Obwohl die adjuvante Therapie mit Kortikosteroiden bei CAP immer noch umstritten ist, zeigte eine kürzlich durchgeführte Metaanalysestudie, dass die adjuvante Therapie mit Kortikosteroiden bei Patienten mit schwerer CAP die Mortalitätsrate im Krankenhaus senken und die Dauer des Krankenhausaufenthalts verkürzen könnte [19]. Kürzlich wurde das langjährige Dogma der Zytokin-Repression durch das Glucocorticoid in Frage gestellt. Vettorazziet al. schlugen einen neuen Mechanismus der Glucocorticoid-Wirkung vor. Sie schlugen vor, dass erhöhte zirkulierende Sphingosin-1-Phosphat-Spiegel, die aus der Induktion von Sphingosin-Kinase 1 (SphK1) durch Glukokortikoide resultieren, für die Hemmung von Lungenentzündungen wesentlich seien [20]. Interessanterweise zeigte unsere Beobachtungsstudie auch signifikant erhöhte S1P-Spiegel bei Patienten, die während des Krankenhausaufenthalts mit Methylprednisolon behandelt wurden.

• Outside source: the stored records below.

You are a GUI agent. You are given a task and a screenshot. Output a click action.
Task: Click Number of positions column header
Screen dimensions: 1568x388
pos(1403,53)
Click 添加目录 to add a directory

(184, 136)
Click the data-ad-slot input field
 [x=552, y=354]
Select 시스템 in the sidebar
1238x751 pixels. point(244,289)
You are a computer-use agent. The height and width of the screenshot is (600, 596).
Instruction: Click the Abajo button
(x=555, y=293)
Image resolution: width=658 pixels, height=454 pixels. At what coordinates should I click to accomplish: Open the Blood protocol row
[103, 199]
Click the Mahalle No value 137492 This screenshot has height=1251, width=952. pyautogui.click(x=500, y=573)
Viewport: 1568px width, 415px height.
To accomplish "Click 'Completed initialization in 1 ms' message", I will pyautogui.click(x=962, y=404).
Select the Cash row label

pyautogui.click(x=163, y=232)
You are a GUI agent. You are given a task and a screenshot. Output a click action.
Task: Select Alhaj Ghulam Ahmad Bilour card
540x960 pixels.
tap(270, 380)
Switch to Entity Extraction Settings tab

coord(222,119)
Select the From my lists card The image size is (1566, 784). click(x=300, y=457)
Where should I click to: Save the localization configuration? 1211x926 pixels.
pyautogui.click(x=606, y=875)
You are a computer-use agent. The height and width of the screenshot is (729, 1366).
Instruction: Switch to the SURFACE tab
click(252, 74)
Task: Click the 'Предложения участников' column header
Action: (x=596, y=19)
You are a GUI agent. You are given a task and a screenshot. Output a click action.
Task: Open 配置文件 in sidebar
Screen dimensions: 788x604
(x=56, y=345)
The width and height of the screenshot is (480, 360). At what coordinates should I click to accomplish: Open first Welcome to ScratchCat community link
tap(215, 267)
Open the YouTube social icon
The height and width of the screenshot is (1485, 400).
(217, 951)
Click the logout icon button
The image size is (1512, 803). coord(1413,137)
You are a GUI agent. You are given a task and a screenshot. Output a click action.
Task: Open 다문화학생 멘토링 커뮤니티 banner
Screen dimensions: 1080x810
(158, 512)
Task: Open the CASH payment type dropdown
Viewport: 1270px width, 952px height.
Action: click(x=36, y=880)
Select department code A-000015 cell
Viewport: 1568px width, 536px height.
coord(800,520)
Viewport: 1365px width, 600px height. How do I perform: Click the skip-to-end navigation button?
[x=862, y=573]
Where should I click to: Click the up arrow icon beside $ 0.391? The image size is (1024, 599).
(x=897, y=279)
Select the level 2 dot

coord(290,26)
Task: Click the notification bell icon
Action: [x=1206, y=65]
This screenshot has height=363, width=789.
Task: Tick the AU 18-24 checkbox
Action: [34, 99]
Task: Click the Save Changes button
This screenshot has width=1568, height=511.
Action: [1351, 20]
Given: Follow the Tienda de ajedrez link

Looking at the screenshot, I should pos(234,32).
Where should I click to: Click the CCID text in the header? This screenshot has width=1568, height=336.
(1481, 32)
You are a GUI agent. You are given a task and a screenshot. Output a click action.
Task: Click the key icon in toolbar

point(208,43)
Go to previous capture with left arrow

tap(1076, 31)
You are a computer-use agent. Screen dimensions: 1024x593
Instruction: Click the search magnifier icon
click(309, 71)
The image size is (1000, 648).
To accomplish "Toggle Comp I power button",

Mehrere Studien haben gezeigt, dass S1P die Barrierefunktion der Lungenendothelzellen verbessern kann, was darauf hindeutet, dass höhere S1P-Spiegel potenziell vorteilhaft sein könnten. Daher könnten Patienten, die nicht in der Lage sind, ausreichend S1P zu produzieren, eine schlechte Prognose haben. In den meisten Studien wurde CAP jedoch nicht als Krankheitsmodell betrachtet, und diese Ergebnisse basierten auf Zelllinien und Mausmodellen. Daher sind weitere klinische Studien erforderlich, die sich auf die Rolle von S1P in der Pathophysiologie der Lungenentzündung konzentrieren.